* _Requirement_: Copy out everything from the line containing "Screen dimensions: 450x365" down to the line containing "will tap(291, 243).", both lines included, with no changes.

* _Dataset extract_:
= = = = =
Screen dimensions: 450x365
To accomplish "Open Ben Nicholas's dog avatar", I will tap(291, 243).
= = = = =
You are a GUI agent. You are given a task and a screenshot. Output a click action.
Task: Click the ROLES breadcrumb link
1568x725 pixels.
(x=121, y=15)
= = = = =
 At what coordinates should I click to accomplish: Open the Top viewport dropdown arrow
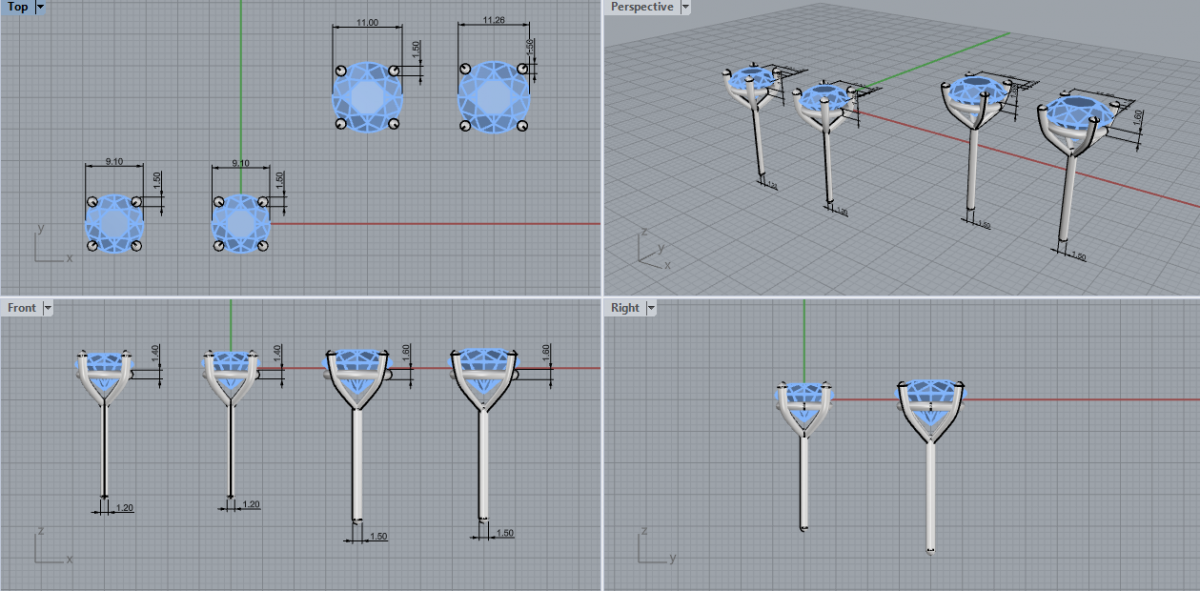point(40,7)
= = = = =
* _Written reply_:
Screen dimensions: 450x365
To accomplish "Open Ben Nicholas's dog avatar", I will tap(291, 243).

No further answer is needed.